TASK INSTRUCTIONS —
Locate each line below that contains the word "name", and copy every such line in full.

MATERIAL —
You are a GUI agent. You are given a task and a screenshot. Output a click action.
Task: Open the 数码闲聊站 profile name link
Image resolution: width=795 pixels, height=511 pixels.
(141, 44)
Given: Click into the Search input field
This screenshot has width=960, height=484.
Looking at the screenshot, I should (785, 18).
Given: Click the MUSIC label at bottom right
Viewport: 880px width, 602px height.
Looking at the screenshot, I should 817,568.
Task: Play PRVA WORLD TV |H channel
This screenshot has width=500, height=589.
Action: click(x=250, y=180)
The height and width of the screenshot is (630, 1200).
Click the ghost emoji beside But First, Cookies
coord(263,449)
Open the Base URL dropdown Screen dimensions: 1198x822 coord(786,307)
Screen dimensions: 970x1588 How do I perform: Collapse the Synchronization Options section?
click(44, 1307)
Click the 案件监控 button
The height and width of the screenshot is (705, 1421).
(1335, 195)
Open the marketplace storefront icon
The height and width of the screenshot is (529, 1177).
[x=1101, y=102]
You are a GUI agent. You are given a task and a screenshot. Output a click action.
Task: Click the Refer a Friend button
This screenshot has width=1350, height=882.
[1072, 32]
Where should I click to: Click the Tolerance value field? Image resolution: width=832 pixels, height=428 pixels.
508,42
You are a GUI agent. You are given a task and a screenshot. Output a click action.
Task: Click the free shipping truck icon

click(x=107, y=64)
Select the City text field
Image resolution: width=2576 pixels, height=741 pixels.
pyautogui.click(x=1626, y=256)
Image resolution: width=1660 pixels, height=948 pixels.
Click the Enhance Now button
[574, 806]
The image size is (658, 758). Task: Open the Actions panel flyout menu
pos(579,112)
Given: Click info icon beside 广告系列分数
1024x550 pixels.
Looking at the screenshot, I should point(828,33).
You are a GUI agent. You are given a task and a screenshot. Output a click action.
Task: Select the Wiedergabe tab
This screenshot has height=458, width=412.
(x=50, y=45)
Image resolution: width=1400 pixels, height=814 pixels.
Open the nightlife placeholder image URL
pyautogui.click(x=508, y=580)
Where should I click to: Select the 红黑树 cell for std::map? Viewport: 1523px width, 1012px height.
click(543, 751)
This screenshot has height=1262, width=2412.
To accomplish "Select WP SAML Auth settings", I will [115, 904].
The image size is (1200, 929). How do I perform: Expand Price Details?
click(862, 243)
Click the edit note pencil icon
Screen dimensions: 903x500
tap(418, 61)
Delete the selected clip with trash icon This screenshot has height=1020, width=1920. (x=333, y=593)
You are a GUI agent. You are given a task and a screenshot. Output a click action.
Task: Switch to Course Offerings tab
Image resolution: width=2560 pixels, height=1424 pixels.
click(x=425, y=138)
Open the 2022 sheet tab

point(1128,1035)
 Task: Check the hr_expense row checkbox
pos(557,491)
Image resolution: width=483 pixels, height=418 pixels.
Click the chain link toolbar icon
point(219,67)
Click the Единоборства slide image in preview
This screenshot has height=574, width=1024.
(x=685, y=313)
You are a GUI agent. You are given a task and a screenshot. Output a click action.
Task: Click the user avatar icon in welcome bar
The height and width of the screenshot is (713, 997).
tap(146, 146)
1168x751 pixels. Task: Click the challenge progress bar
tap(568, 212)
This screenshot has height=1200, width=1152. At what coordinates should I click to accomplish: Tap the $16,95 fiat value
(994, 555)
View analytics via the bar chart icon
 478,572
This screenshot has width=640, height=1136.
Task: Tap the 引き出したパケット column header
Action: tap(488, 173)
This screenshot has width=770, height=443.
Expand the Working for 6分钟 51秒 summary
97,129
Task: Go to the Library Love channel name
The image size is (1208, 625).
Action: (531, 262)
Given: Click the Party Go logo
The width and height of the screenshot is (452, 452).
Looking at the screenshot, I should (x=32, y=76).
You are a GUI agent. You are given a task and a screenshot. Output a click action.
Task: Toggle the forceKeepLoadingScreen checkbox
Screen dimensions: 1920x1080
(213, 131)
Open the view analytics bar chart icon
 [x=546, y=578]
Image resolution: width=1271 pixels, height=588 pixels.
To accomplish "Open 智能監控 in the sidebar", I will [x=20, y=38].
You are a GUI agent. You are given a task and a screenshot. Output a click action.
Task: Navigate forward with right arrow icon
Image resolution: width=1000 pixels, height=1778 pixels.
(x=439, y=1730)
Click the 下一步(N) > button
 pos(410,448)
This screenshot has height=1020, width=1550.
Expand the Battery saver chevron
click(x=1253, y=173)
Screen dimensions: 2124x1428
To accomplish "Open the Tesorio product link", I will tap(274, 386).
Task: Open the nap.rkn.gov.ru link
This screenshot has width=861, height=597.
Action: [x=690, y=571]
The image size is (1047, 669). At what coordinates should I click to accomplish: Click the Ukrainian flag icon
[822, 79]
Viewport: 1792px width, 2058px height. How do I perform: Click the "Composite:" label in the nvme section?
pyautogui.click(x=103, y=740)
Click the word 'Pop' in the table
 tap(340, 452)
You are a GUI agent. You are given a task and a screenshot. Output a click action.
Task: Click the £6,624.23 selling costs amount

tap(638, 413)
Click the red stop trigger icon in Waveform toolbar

RESULT BELOW —
Task: Open the 数码闲聊站 profile name link
Task: Go to the Library Love channel name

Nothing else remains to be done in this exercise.